Goal of the exercise — Quote the records word for word, everything from the line containing "This screenshot has height=868, width=1389." down to the line containing "(x=609, y=208)", both included.

Records for this exercise —
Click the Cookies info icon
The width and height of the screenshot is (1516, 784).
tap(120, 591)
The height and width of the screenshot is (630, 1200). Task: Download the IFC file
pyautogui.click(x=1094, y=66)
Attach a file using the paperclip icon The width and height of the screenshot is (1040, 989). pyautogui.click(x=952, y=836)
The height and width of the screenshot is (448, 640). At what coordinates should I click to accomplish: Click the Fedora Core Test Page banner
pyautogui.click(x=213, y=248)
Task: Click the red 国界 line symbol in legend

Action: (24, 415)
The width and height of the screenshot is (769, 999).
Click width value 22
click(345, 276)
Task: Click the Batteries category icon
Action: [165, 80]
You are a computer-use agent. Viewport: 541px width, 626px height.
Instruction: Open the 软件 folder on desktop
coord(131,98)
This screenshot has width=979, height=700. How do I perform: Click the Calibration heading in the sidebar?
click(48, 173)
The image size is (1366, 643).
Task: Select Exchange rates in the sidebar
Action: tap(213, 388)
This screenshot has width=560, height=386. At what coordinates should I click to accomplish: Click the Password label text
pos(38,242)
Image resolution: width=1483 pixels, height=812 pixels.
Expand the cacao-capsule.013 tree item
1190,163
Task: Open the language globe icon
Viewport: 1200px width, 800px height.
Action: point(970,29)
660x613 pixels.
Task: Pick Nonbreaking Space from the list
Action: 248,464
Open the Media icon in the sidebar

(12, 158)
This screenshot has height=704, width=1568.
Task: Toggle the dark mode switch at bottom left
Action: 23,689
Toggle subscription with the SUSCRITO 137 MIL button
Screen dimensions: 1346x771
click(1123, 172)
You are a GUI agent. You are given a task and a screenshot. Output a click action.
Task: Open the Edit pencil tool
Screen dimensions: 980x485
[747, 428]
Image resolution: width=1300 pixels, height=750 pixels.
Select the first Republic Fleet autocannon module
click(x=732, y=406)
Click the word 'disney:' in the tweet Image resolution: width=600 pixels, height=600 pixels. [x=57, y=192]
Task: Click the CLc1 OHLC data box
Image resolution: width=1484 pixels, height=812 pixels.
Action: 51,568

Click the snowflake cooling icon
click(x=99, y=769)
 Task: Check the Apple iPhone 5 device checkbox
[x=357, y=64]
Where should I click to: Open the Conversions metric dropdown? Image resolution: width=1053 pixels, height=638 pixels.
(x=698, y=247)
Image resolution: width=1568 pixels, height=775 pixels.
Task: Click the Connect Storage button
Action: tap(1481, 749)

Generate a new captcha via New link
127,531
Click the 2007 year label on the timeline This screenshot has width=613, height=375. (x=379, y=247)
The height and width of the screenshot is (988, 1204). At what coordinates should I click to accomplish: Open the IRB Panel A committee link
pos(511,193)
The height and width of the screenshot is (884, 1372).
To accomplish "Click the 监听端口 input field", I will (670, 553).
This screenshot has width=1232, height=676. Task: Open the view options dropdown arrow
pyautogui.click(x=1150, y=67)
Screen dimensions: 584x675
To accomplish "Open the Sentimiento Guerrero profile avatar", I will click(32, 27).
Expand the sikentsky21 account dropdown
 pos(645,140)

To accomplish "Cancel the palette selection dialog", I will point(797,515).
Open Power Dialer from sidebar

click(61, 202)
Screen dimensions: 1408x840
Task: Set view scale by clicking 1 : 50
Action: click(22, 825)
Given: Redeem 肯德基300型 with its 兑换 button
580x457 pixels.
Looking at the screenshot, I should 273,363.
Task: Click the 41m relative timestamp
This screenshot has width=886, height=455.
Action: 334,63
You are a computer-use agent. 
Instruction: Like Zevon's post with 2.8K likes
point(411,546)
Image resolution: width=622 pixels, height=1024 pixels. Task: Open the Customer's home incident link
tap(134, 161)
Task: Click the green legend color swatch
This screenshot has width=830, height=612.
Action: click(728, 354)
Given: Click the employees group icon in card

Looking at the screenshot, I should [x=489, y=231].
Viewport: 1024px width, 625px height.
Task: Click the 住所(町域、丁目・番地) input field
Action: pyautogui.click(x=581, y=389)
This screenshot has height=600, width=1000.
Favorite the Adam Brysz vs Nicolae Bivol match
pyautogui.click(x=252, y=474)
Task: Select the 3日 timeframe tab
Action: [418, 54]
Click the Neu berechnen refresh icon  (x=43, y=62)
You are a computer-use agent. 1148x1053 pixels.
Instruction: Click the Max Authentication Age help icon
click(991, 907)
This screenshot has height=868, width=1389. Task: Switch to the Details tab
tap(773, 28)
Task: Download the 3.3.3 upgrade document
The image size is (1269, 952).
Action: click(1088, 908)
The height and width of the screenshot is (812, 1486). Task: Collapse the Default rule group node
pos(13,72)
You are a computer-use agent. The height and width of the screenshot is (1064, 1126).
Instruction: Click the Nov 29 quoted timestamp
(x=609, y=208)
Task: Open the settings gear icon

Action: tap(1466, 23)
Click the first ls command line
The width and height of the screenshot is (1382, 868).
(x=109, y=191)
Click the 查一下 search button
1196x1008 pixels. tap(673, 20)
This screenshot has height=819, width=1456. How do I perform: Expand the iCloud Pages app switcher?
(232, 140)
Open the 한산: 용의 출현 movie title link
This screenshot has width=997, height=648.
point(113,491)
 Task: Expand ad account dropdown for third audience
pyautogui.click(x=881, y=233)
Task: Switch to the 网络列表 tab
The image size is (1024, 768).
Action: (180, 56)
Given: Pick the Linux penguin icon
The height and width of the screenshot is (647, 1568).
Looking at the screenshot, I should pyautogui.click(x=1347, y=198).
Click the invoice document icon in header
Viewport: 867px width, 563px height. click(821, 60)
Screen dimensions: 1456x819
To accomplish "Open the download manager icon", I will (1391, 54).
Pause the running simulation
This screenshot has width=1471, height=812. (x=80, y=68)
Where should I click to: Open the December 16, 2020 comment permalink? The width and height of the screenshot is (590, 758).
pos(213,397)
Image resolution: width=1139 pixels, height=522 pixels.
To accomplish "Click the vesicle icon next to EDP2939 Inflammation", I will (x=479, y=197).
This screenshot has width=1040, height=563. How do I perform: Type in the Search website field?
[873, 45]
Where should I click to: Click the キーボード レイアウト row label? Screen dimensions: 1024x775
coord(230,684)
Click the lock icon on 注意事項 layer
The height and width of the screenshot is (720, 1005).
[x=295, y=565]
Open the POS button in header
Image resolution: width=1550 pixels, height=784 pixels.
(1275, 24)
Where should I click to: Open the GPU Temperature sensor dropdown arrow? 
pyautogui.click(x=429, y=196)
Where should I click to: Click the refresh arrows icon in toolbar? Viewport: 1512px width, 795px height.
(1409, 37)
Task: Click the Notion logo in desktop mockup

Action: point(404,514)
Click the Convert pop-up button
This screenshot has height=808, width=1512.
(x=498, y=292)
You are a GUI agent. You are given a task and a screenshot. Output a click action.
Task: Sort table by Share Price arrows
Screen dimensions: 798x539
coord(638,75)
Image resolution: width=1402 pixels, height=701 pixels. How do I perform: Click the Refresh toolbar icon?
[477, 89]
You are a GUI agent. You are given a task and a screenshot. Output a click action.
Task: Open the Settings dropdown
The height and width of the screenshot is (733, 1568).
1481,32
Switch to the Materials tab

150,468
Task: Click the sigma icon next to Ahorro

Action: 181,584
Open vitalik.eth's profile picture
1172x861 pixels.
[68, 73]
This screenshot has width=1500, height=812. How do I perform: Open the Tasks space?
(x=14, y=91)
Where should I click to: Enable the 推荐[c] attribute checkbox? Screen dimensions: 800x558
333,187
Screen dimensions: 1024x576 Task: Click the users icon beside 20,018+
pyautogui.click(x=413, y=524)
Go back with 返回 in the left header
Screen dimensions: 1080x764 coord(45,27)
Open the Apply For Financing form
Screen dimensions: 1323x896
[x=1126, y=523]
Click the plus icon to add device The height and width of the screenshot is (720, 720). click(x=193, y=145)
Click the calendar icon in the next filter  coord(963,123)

Solution to the exercise —
This screenshot has height=868, width=1389. Task: Switch to the Details tab
tap(773, 28)
Task: Download the 3.3.3 upgrade document
The image size is (1269, 952).
Action: click(1088, 908)
The height and width of the screenshot is (812, 1486). Task: Collapse the Default rule group node
pos(13,72)
You are a computer-use agent. The height and width of the screenshot is (1064, 1126).
Instruction: Click the Nov 29 quoted timestamp
(x=609, y=208)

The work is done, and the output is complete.